**演習課題**
a - 上皮シートの折り目に関する文章について、次の問いに答えてください。
(i) ガラスピペットを操作するため、培養チャンバー内に何を設置しましたか？
(ii) 時間や変形量が閾値に満たない場合、折り目はどうなりましたか？
(iii) 閾値付近で弾性的・塑性的な応答が急激に変わる現象は、何と名付けられましたか？
b - 上皮シートの折り目に関する文章を、「本研究では、細胞培養技術とマ」で始まり「戻るかどうかを観察しました。」で終わる範囲で書き直してください。その際、「ガラスピペット」は「ガラス針」に置き換えてください。
c - 上皮シートの折り目に関する文章の続きを、最後の文の後から書き進めてください。

**本文**

────────────────

本研究では、細胞培養技術とマイクロ操作技術を組み合わせ、生きた上皮シートに対して複雑な三次元変形を加える新しい技術を開発しました。この技術により、上皮シートの折り目の弾塑性を計測することが可能になりました。具体的には、培養チャンバー内にピエゾマニピュレータ(※7)を設置してガラスピペットを操作し、立体的な上皮シートに折り目を作成しました。その後、ガラスピペットを一定時間保持し、ピペットを引き離した後に折り目が元に戻るかどうかを観察しました。
実験の結果、上皮シートの折り目が不可逆となる過程は、変形を加える「時間」と「変形量」によってスイッチのように変化することを初めて発見しました。特に、変形を加える時間が13分を超え、かつ、変形量(曲率)が0.13μm
-1を超えた場合、折り目は元に戻らず(不可逆/塑性的に)保持されることが分かりました。一方で、時間や変形量が閾値に満たない場合は、折り目が元に戻る(可逆/弾性的に)ことも明らかになりました。さらに、これらの弾性的・塑性的な応答は、閾値付近でスイッチのように急激に変化するため、この現象を「弾塑性転移」と名付けました。これらの結果から、上皮シートを構成する細胞は、加えられた変形の時間と量を感知し、弾性的または塑性的な応答を切り替えるメカニズムを持つと示唆されます。

────────────────

**データの内容**
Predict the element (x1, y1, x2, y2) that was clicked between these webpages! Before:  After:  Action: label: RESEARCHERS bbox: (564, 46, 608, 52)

────────────────

**課題別の結果**
a -
(i) ピエゾマニピュレータ
(ii) 元に戻る（可逆/弾性的に）
(iii) 弾塑性転移

b -
本研究では、細胞培養技術とマイクロ操作技術を組み合わせ、生きた上皮シートに対して複雑な三次元変形を加える新しい技術を開発しました。この技術により、上皮シートの折り目の弾塑性を計測することが可能になりました。具体的には、培養チャンバー内にピエゾマニピュレータ(※7)を設置してガラス針を操作し、立体的な上皮シートに折り目を作成しました。その後、ガラス針を一定時間保持し、ピペットを引き離した後に折り目が元に戻るかどうかを観察しました。

c -
図3 上皮シートが変形の時間と量に依存して弾塑性転移を引き起こすことを発見
細胞が上皮シートに加えられた変形の「時間」と「量」をどのように感知するのかを解明するため、制御分子のライブイメージング観察(※8)と薬剤処理による分子機能阻害実験を行いました。その結果、上皮シートに与えられた変形量が閾値を超えると、二つの分子シグナルが活性化されることを発見しました。一つ目は、成長因子受容体であるEGFR(※9)とその下流のPI3kおよびAktです。二つ目は、機械刺激受容チャネル(※10)であるTRPC3/6と、その下流で生じるカルシウム発火(細胞内のカルシウム濃度が一過的に上昇する現象)です。特に、カルシウム発火は上皮シートの折り目の内側(頂端面)で特異的に生じることが確認されました。これらの二つの分子シグナルは、弾塑性転移に必須であり、細胞がこれらのシグナルを通じて、上皮シートに加えられた変形を感知していることが解明されました。
最後に、細胞が弾性的または塑性的な応答を切り替えるメカニズムを探るため、細胞の形の維持や変形に重要なアクチン分子に着目しました。ライブイメージング観察の結果、アクチン分子が折り目の内側(頂端面)に集まり、L字金具のような「アクチンブラケット」構造を形成する現象を発見しました。また、分子機能阻害実験によって、このアクチンブラケットが弾塑性転移を引き起こしていること、そしてその形成時間を操作することで、弾塑性転移の時間を制御できることを突き止めました。これらの結果から、細胞は分子シグナルを介して上皮シートに加えられた変形の時間と量を感知し、アクチンブラケットを形成することで、折り目の不可逆性を調整していることが明らかになりました。